Genetics research into autism has made considerable strides in recent years. While it may seem to most lay people that a lot of funding goes into a field that has offered little translational help to those who want and need it, we are nevertheless coming closer to understanding precisely what is this group of very heterogeneous conditions, at which point I’m hopeful more interventions will reveal themselves once we have that foundation of knowledge.
We have learned a lot about rare autism syndromes that have strong genetic bases, which comprise an important minority of the spectrum. Unfortunately, it’s still a mystery how these rare syndromes may or may not relate to the rest of the autism spectrum.
A new article by Rossi et al. (2017) suggests that the genes targeted in rare autism syndromes may in fact be involved in a broader range of the autism spectrum than we’d anticipated.
The team performed exome sequencing on individuals with autism with intellectual disability, epilepsy, or psychiatric conditions, but who didn’t fit any already-recognized syndromes. Using in depth exome sequencing, they found that about 25% of those with autism or autism-like features had a positive genetic result, indicating that they had gene variants that were probable underlying causes of their autism.
Figure 2 from Rossi et al. (2017).
Most interesting of all was that the vast majority of the identified gene variants fell within genes that are already linked with rare autism syndromes. Therefore, even though these cases didn’t exhibit the full syndromes, the same genes were still affected.
The reasons for this are likely due to variations in mutation penetrance. Rare syndromes are often (though not always) the result of large deletion or duplication events, which are highly deleterious to the genes involved and are more likely to result in a consistent constellation of symptoms (i.e., a syndrome).

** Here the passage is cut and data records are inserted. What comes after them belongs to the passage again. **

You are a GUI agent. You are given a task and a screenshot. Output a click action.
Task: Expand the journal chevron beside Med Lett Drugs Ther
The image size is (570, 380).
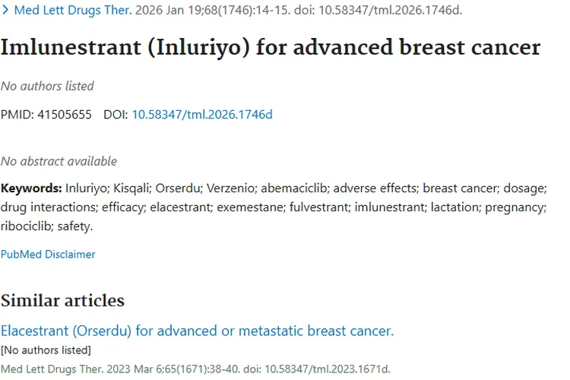coord(6,11)
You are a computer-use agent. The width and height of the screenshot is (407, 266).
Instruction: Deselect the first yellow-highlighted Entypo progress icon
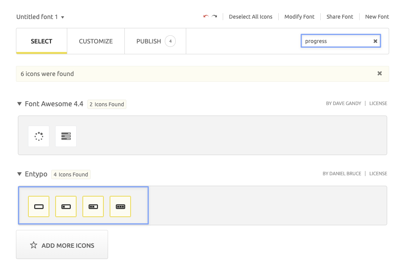[38, 206]
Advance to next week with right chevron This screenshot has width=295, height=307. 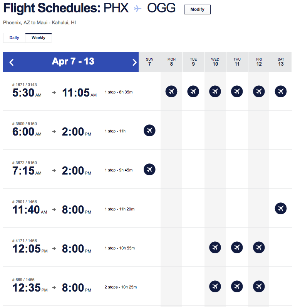134,62
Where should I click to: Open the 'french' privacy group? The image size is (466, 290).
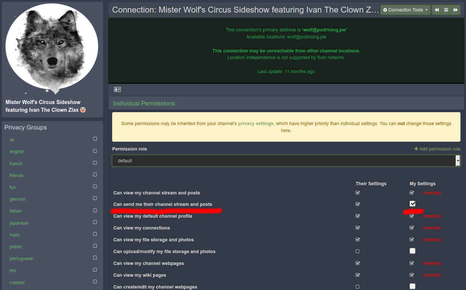pos(16,163)
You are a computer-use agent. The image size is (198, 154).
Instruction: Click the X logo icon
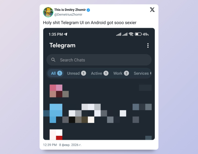152,10
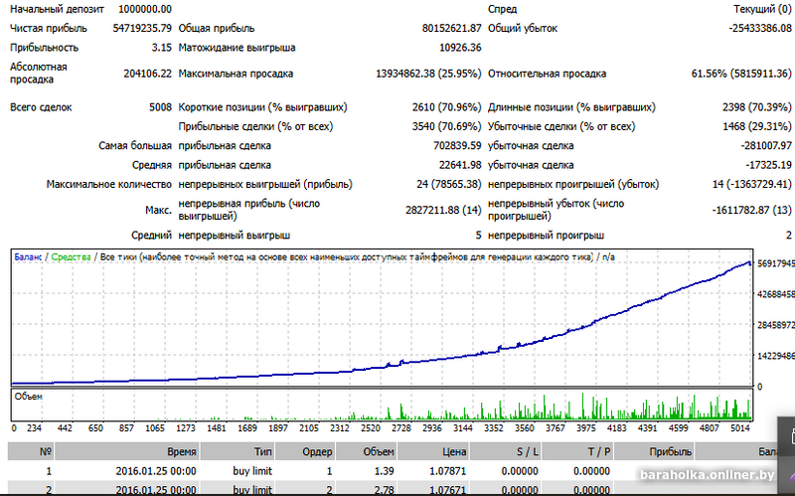The height and width of the screenshot is (496, 795).
Task: Click the Ордер column header
Action: pos(319,451)
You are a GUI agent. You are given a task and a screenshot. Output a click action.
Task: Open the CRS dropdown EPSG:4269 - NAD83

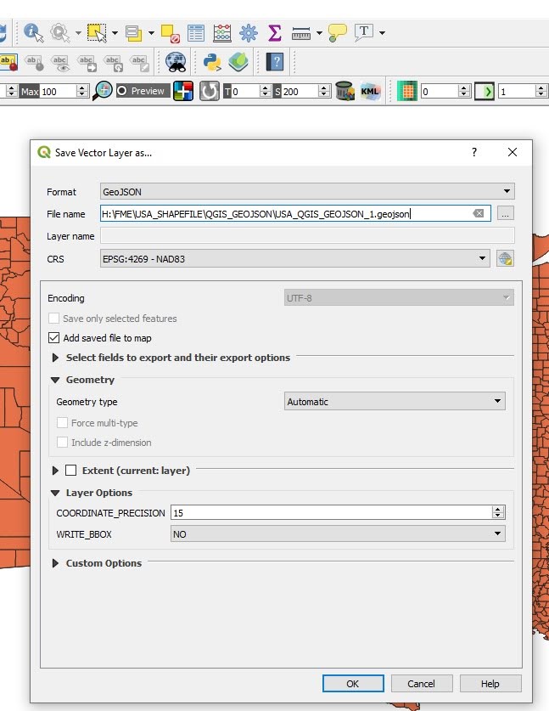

In contrast, a smaller mutation, such as a point mutation, is typically less deleterious to the functioning of a gene than a large deletion or duplication, and so production of the gene product may be only modestly impaired or the protein prone to misfolding, but it still may be capable of fulfilling some of its duties within the cell. Hence, the phenotype tends to be less severe. (This isn’t always the case, but is a general trend.)
While this study doesn’t address the question as to whether common variants (e.g., single nucleotide polymorphisms or SNPs) in these genes confer measurable autism risk, it does however suggest that a broader portion of the autism spectrum is affected by variants in syndromic genes.
I’m hoping over the next few years we’ll begin to address whether this is also the case for common variants– which are more likely to confer risk to a broader array of the spectrum, in combination with risks from the environment, such as maternal hormone disorders, immune dysfunction, and maternal stress.